◆ **What is needed**
From the line with "The width and height of the screenshot is (586, 318)." to the end of the data below, restate each line word for word, both ends included, without the pictures.

(Collected data)
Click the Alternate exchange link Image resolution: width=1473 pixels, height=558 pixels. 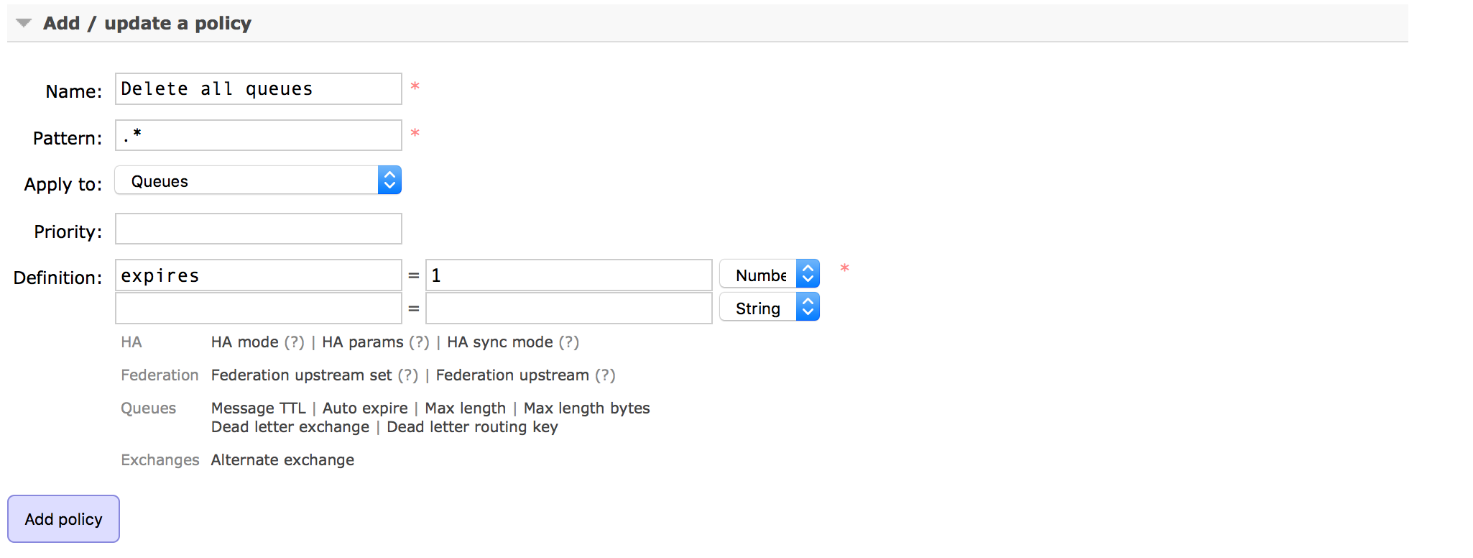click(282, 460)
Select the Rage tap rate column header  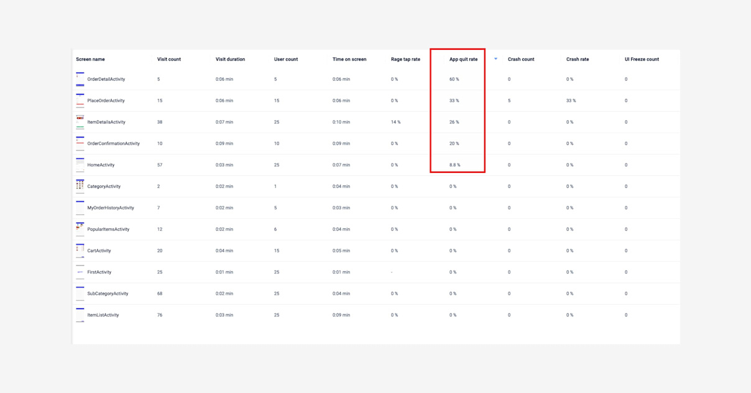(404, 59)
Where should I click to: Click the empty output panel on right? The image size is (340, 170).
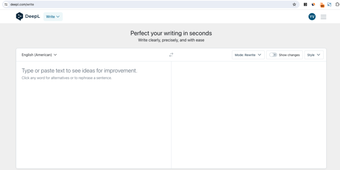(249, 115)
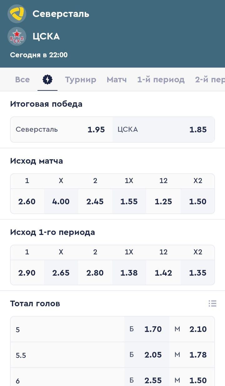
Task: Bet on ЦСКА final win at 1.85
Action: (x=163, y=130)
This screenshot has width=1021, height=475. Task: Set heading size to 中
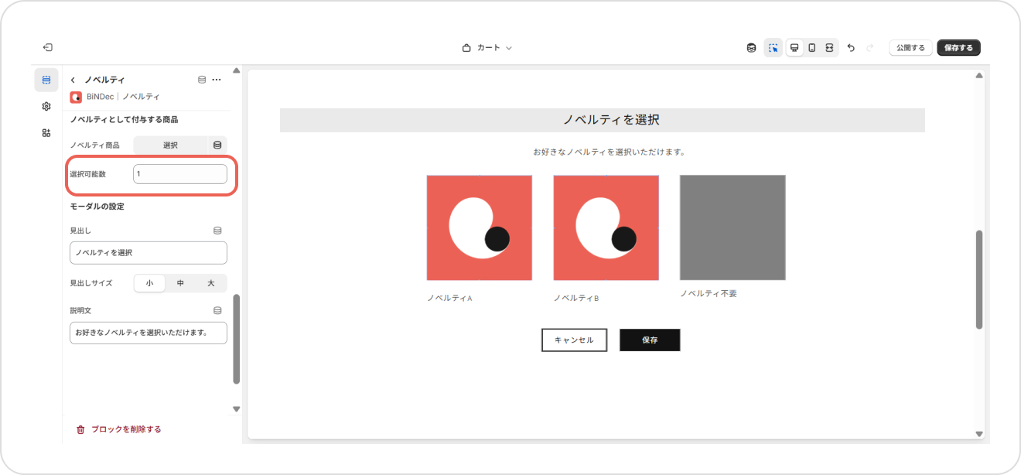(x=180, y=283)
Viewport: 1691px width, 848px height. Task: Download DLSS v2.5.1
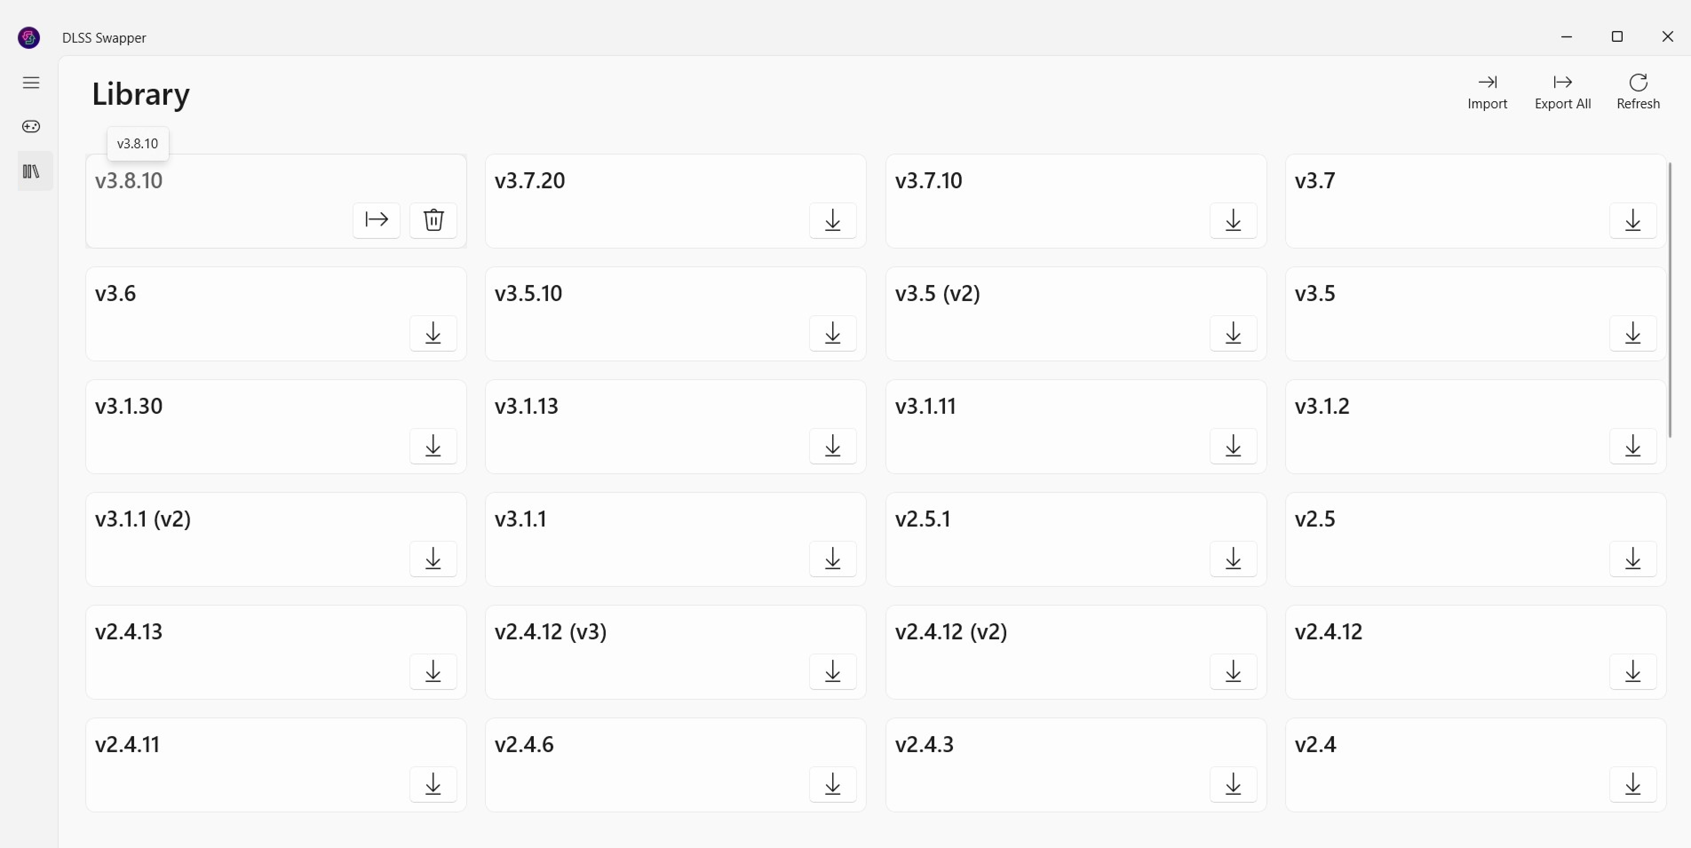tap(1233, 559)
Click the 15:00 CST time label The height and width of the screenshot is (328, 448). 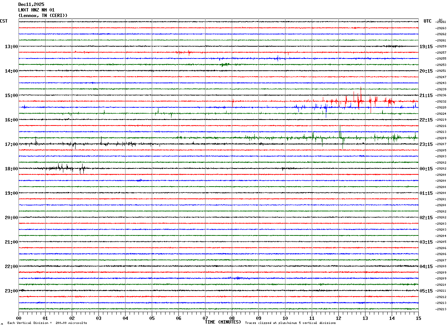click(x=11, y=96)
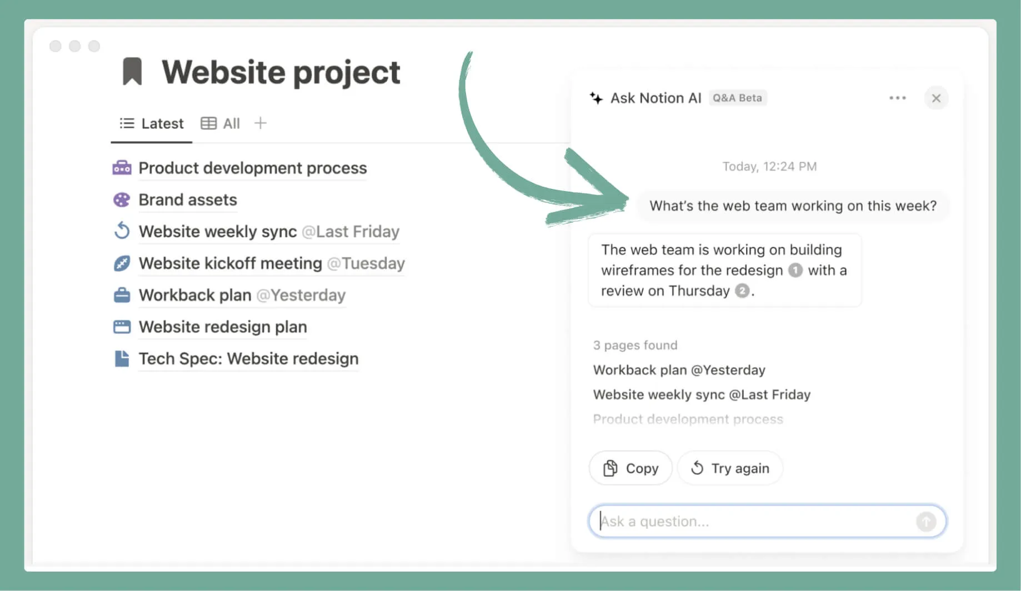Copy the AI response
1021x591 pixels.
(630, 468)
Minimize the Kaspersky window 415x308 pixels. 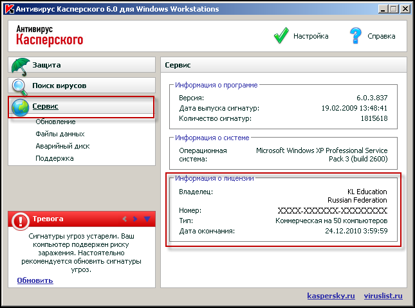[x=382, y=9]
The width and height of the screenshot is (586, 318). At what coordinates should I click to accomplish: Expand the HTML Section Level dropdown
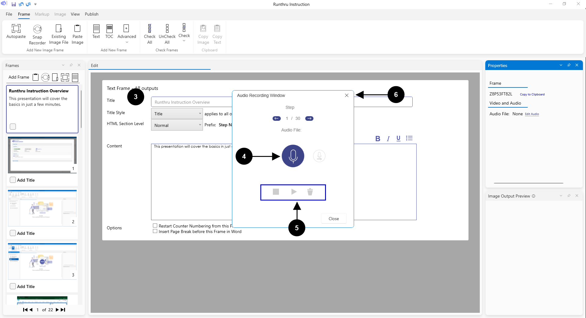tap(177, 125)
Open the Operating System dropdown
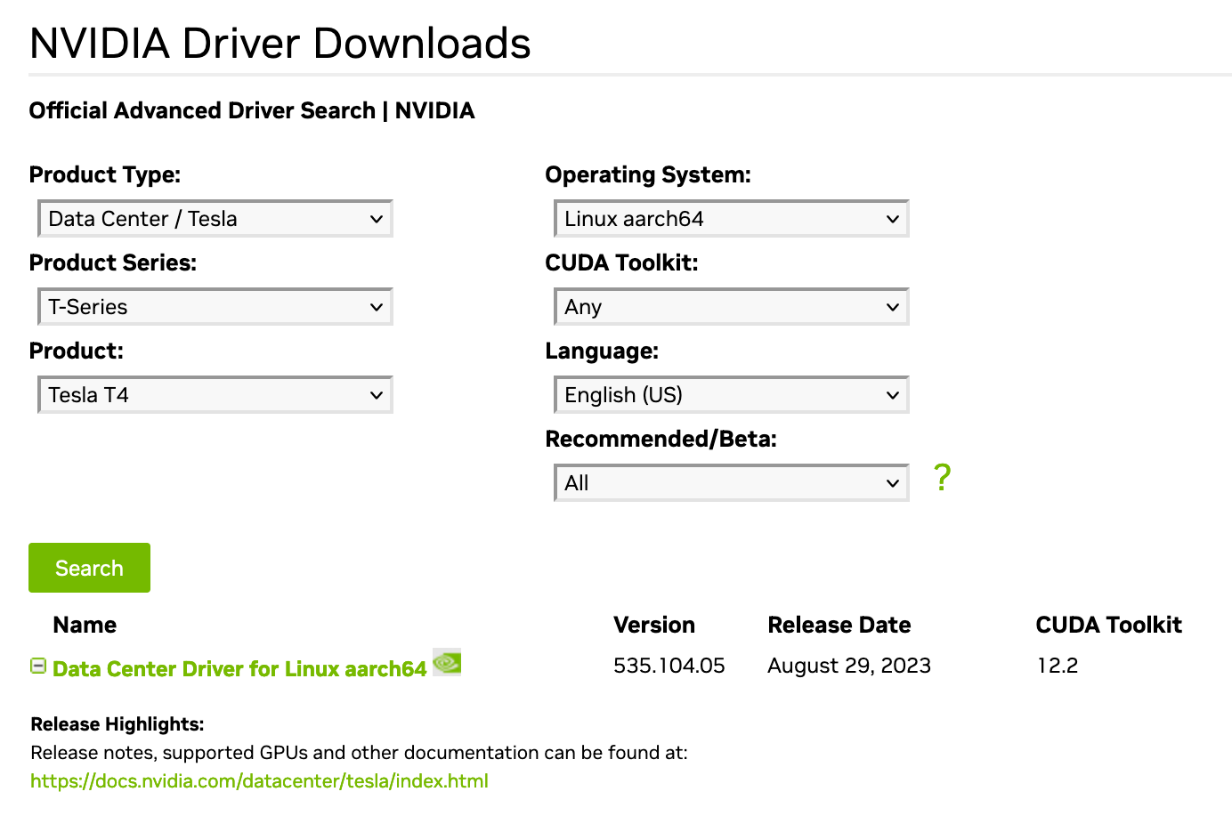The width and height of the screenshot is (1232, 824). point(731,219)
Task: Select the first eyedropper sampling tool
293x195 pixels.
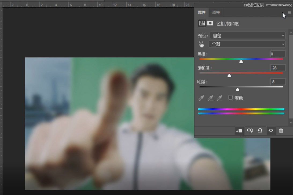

◆ **Written solution**
The width and height of the screenshot is (586, 318). At what coordinates should I click to accomplish: Expand the HTML Section Level dropdown
tap(177, 125)
Open the Operating System dropdown
The width and height of the screenshot is (1232, 824). point(731,219)
Task: Select the first eyedropper sampling tool
293x195 pixels.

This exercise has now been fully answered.